===== Data records
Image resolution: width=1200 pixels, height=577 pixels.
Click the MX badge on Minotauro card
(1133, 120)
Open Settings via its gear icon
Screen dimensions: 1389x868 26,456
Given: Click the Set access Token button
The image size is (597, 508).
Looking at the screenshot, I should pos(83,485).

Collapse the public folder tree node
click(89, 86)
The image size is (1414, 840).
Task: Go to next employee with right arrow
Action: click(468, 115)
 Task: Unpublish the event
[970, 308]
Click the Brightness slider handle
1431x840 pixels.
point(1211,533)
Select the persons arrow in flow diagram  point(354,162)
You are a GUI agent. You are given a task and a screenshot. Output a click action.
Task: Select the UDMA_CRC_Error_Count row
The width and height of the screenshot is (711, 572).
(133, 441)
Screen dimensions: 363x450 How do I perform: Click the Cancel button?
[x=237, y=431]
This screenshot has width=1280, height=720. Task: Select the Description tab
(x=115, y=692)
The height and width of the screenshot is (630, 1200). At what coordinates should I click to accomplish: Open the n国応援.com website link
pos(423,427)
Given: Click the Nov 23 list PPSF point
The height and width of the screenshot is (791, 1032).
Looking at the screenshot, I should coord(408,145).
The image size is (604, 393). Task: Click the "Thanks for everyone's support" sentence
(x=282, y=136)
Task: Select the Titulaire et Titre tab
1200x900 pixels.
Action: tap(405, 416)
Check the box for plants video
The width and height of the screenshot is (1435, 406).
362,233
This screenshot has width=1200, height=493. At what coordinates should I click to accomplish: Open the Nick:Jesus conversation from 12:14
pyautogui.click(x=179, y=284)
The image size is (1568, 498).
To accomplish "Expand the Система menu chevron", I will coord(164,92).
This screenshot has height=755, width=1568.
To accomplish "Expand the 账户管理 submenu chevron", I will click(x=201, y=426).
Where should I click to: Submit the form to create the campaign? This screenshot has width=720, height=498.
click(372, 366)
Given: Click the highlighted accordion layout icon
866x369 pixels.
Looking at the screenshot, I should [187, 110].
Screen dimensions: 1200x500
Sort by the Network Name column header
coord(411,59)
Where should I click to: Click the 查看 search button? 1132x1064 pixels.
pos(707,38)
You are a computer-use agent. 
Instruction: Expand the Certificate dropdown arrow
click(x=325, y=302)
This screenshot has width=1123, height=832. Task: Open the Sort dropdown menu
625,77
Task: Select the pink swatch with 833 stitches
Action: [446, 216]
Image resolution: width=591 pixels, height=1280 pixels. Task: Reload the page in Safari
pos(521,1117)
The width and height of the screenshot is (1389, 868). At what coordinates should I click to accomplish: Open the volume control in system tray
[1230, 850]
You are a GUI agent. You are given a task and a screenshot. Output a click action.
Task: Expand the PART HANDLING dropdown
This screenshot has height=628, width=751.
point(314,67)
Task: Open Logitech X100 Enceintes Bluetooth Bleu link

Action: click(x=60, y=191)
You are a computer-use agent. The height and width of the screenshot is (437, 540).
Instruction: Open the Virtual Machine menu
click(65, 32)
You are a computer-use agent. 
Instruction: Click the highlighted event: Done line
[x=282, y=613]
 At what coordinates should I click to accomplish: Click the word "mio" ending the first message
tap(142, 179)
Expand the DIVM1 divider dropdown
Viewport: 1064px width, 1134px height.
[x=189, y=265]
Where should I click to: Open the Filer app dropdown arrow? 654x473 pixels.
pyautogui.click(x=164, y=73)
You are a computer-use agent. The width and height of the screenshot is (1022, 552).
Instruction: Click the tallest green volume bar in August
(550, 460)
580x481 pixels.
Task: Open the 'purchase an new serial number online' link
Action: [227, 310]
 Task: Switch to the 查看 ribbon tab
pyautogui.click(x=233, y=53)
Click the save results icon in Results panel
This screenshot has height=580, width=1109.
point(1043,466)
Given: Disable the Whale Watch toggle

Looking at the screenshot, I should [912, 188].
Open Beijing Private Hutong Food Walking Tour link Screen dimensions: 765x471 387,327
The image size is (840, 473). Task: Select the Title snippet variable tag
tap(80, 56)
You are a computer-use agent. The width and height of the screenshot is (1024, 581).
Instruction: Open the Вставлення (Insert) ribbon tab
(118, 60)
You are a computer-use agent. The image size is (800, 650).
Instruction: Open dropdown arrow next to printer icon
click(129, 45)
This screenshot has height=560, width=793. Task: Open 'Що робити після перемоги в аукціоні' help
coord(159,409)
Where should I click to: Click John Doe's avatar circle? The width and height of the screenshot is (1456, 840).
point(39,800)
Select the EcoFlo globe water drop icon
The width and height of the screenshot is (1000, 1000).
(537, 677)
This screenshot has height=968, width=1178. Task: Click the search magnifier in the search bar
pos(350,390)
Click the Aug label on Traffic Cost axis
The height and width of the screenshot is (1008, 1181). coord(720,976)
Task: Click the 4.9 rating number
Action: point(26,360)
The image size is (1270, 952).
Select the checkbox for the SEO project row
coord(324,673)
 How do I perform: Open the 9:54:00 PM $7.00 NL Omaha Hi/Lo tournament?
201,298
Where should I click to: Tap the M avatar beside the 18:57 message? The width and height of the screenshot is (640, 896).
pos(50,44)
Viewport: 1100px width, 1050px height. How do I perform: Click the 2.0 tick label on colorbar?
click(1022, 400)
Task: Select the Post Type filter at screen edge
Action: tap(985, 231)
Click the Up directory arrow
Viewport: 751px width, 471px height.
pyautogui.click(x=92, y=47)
==========
## Brief
Reproduce every item above word for word, changing nothing.

## Correct response
Image resolution: width=1200 pixels, height=577 pixels.
Click the MX badge on Minotauro card
(1133, 120)
Open Settings via its gear icon
Screen dimensions: 1389x868 26,456
Given: Click the Set access Token button
The image size is (597, 508).
Looking at the screenshot, I should pos(83,485).

Collapse the public folder tree node
click(89, 86)
The image size is (1414, 840).
Task: Go to next employee with right arrow
Action: click(468, 115)
 Task: Unpublish the event
[970, 308]
Click the Brightness slider handle
1431x840 pixels.
point(1211,533)
Select the persons arrow in flow diagram  point(354,162)
You are a GUI agent. You are given a task and a screenshot. Output a click action.
Task: Select the UDMA_CRC_Error_Count row
The width and height of the screenshot is (711, 572).
(133, 441)
Screen dimensions: 363x450 How do I perform: Click the Cancel button?
[x=237, y=431]
This screenshot has width=1280, height=720. Task: Select the Description tab
(x=115, y=692)
The height and width of the screenshot is (630, 1200). At what coordinates should I click to accomplish: Open the n国応援.com website link
pos(423,427)
Given: Click the Nov 23 list PPSF point
The height and width of the screenshot is (791, 1032).
Looking at the screenshot, I should coord(408,145).
The image size is (604, 393). Task: Click the "Thanks for everyone's support" sentence
(x=282, y=136)
Task: Select the Titulaire et Titre tab
1200x900 pixels.
Action: tap(405, 416)
Check the box for plants video
The width and height of the screenshot is (1435, 406).
362,233
This screenshot has width=1200, height=493. At what coordinates should I click to accomplish: Open the Nick:Jesus conversation from 12:14
pyautogui.click(x=179, y=284)
The image size is (1568, 498).
To accomplish "Expand the Система menu chevron", I will coord(164,92).
This screenshot has height=755, width=1568.
To accomplish "Expand the 账户管理 submenu chevron", I will click(x=201, y=426).
Where should I click to: Submit the form to create the campaign? This screenshot has width=720, height=498.
click(372, 366)
Given: Click the highlighted accordion layout icon
866x369 pixels.
Looking at the screenshot, I should [187, 110].
Screen dimensions: 1200x500
Sort by the Network Name column header
coord(411,59)
Where should I click to: Click the 查看 search button? 1132x1064 pixels.
pos(707,38)
You are a computer-use agent. 
Instruction: Expand the Certificate dropdown arrow
click(x=325, y=302)
This screenshot has width=1123, height=832. Task: Open the Sort dropdown menu
625,77
Task: Select the pink swatch with 833 stitches
Action: [446, 216]
Image resolution: width=591 pixels, height=1280 pixels. Task: Reload the page in Safari
pos(521,1117)
The width and height of the screenshot is (1389, 868). At what coordinates should I click to accomplish: Open the volume control in system tray
[1230, 850]
You are a GUI agent. You are given a task and a screenshot. Output a click action.
Task: Expand the PART HANDLING dropdown
This screenshot has height=628, width=751.
point(314,67)
Task: Open Logitech X100 Enceintes Bluetooth Bleu link

Action: click(x=60, y=191)
You are a computer-use agent. The height and width of the screenshot is (437, 540).
Instruction: Open the Virtual Machine menu
click(65, 32)
You are a computer-use agent. 
Instruction: Click the highlighted event: Done line
[x=282, y=613]
 At what coordinates should I click to accomplish: Click the word "mio" ending the first message
tap(142, 179)
Expand the DIVM1 divider dropdown
Viewport: 1064px width, 1134px height.
[x=189, y=265]
Where should I click to: Open the Filer app dropdown arrow? 654x473 pixels.
pyautogui.click(x=164, y=73)
You are a computer-use agent. The width and height of the screenshot is (1022, 552).
Instruction: Click the tallest green volume bar in August
(550, 460)
580x481 pixels.
Task: Open the 'purchase an new serial number online' link
Action: [227, 310]
 Task: Switch to the 查看 ribbon tab
pyautogui.click(x=233, y=53)
Click the save results icon in Results panel
This screenshot has height=580, width=1109.
point(1043,466)
Given: Disable the Whale Watch toggle

Looking at the screenshot, I should [912, 188].
Open Beijing Private Hutong Food Walking Tour link Screen dimensions: 765x471 387,327
The image size is (840, 473). Task: Select the Title snippet variable tag
tap(80, 56)
You are a computer-use agent. The width and height of the screenshot is (1024, 581).
Instruction: Open the Вставлення (Insert) ribbon tab
(118, 60)
You are a computer-use agent. The image size is (800, 650).
Instruction: Open dropdown arrow next to printer icon
click(129, 45)
This screenshot has height=560, width=793. Task: Open 'Що робити після перемоги в аукціоні' help
coord(159,409)
Where should I click to: Click John Doe's avatar circle? The width and height of the screenshot is (1456, 840).
point(39,800)
Select the EcoFlo globe water drop icon
The width and height of the screenshot is (1000, 1000).
(537, 677)
This screenshot has height=968, width=1178. Task: Click the search magnifier in the search bar
pos(350,390)
Click the Aug label on Traffic Cost axis
The height and width of the screenshot is (1008, 1181). coord(720,976)
Task: Click the 4.9 rating number
Action: point(26,360)
The image size is (1270, 952).
Select the checkbox for the SEO project row
coord(324,673)
 How do I perform: Open the 9:54:00 PM $7.00 NL Omaha Hi/Lo tournament?
201,298
Where should I click to: Tap the M avatar beside the 18:57 message? The width and height of the screenshot is (640, 896).
pos(50,44)
Viewport: 1100px width, 1050px height. How do I perform: Click the 2.0 tick label on colorbar?
click(1022, 400)
Task: Select the Post Type filter at screen edge
Action: tap(985, 231)
Click the Up directory arrow
Viewport: 751px width, 471px height.
pyautogui.click(x=92, y=47)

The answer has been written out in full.